Despite its militant reputation, the Union remains deeply popular among large portions of Ironhollow’s population.
Not because residents necessarily agree with everything it does.
But because many believe the Union is the only institution in Vesper that genuinely values ordinary workers beyond economic productivity.
That popularity terrifies corporate leadership.
The Auric Commission considers the Union politically dangerous due to its ability to organize massive infrastructure strikes capable of destabilizing the city economically.
The Obsidian Ledger continuously monitors Union leadership for signs of radicalization or external alliances.
Meanwhile, criminal groups frequently attempt to infiltrate Ironhollow through black-market manufacturing operations and smuggling routes hidden inside industrial freight systems.
The Union violently suppresses some.
Quietly cooperates with others.
Especially when corporate interests become involved.

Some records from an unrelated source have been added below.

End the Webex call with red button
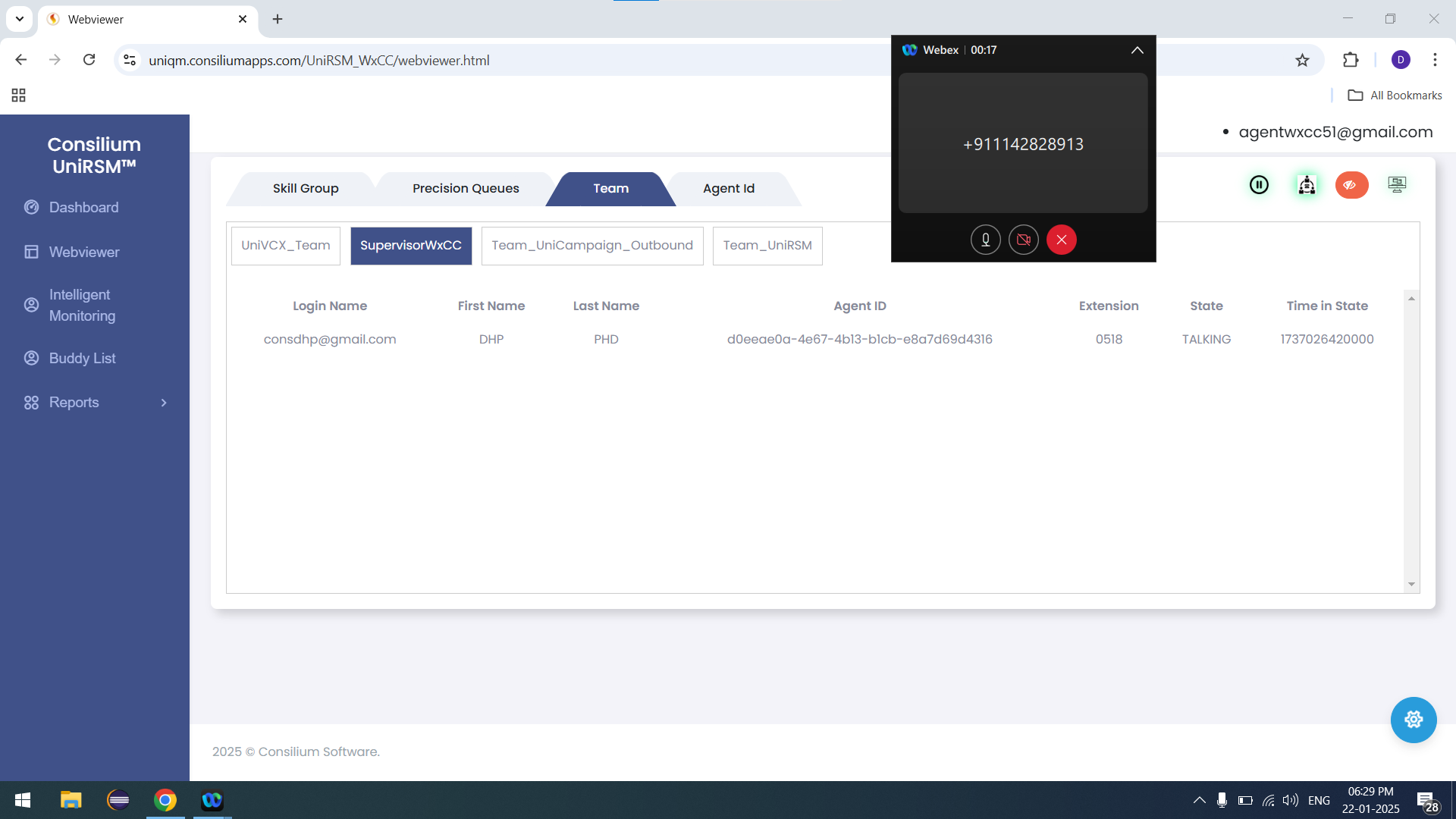Image resolution: width=1456 pixels, height=819 pixels. point(1061,240)
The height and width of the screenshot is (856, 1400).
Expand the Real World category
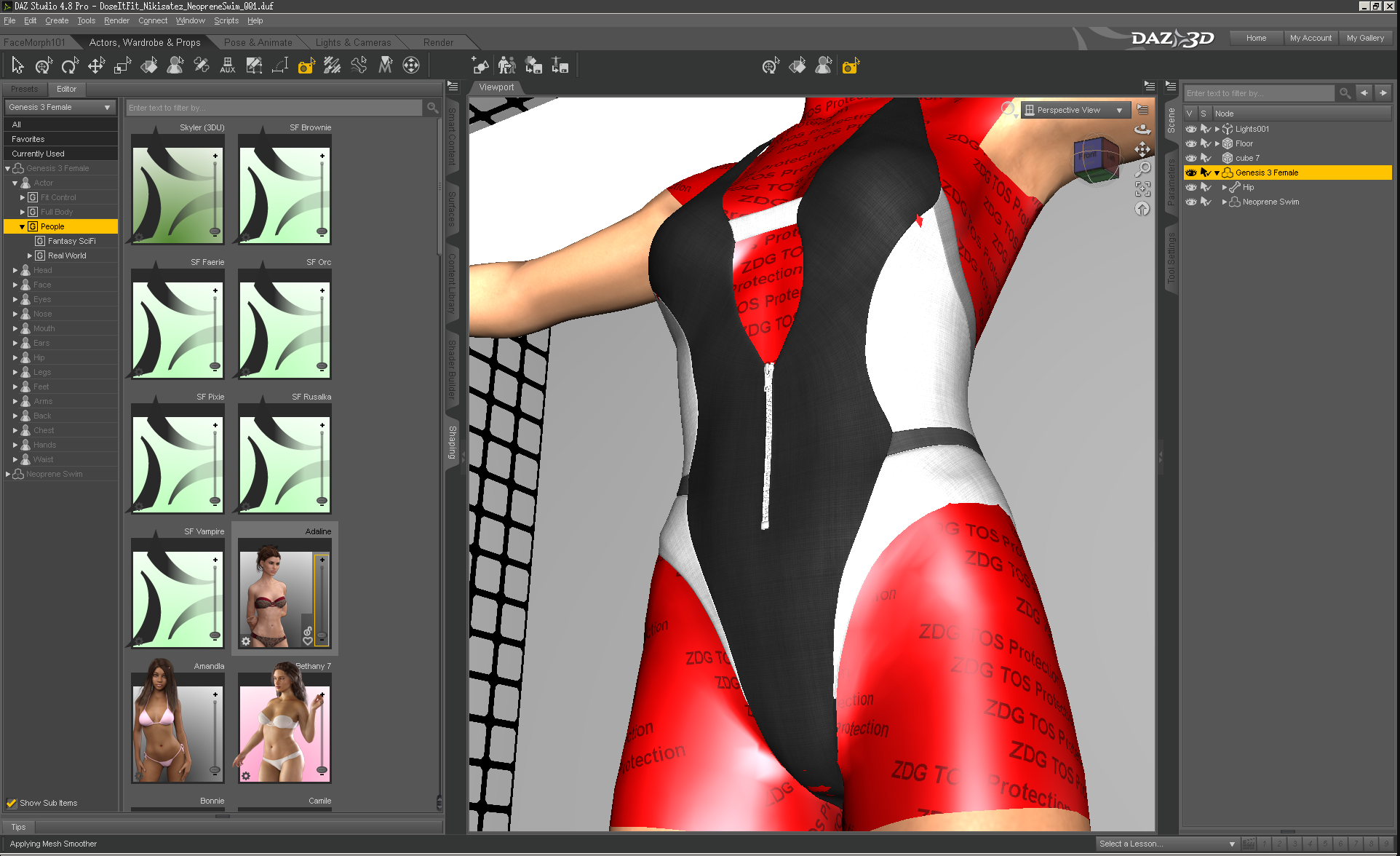click(x=30, y=255)
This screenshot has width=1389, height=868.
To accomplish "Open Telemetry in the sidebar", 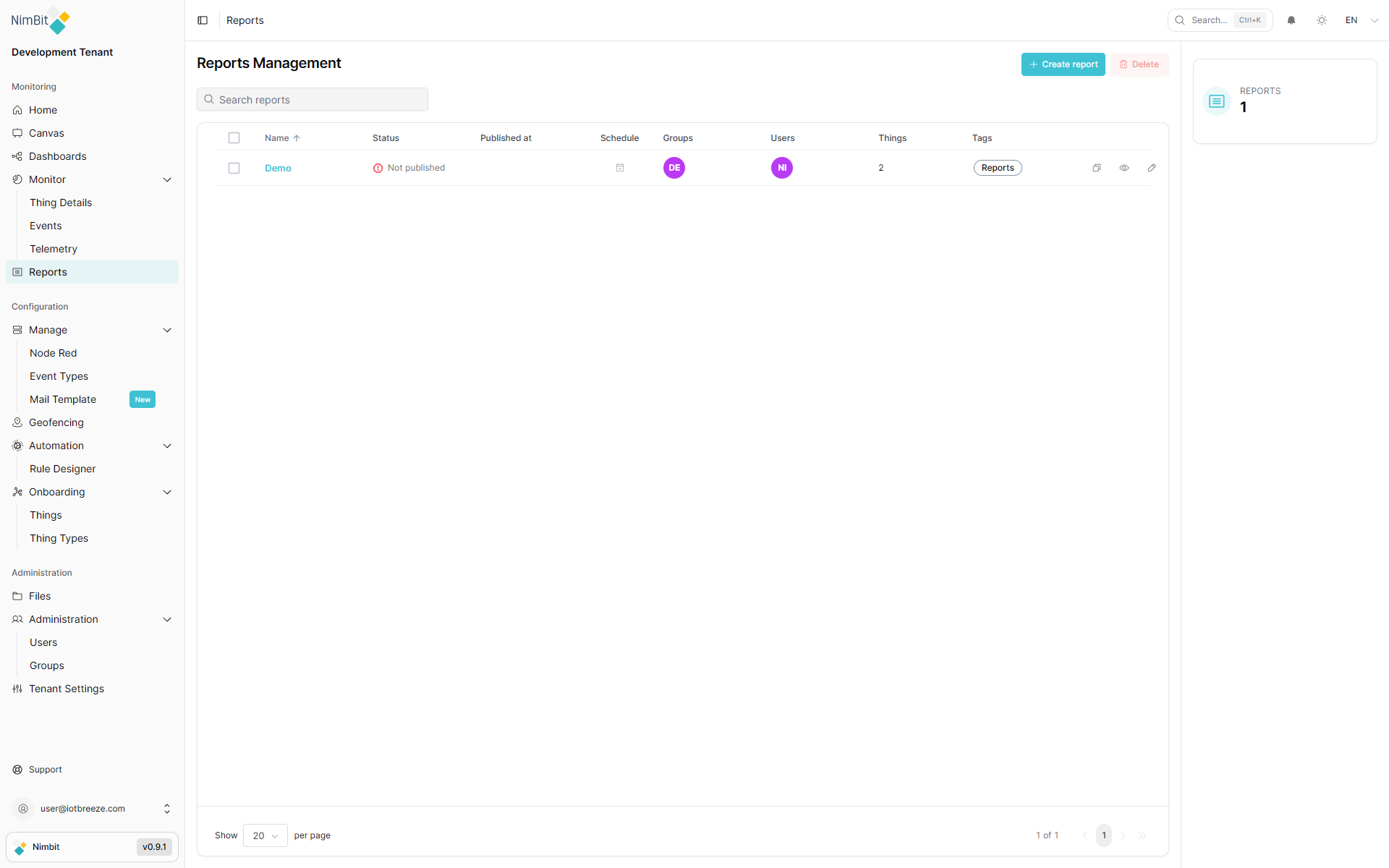I will tap(54, 249).

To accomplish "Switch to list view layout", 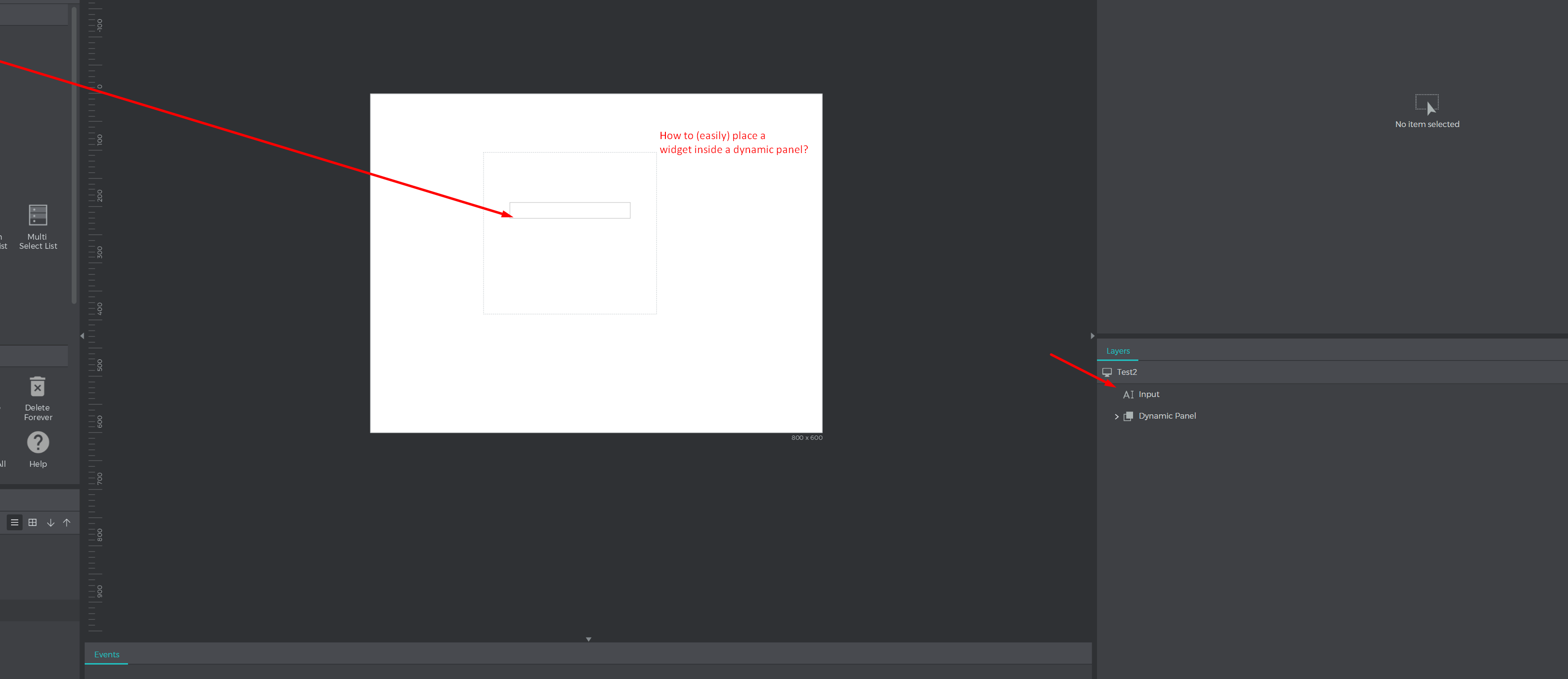I will coord(14,523).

Rumors persist that certain Union engineers discovered disturbing structural abnormalities beneath older reactor sectors deep under Ironhollow — anomalies connected to the worsening metaphysical instability spreading beneath Vesper City.
Some claim entire infrastructure tunnels shift position overnight.
Others report hearing voices through inactive transit systems.
A few aging maintenance workers insist parts of the city’s industrial foundation have started behaving like living organisms.
Most dismiss such stories as exposure sickness or urban paranoia.
But in Ironhollow, workers know something the wealthy often forget:
infrastructure always tells the truth eventually.
Even when the people in charge refuse to listen.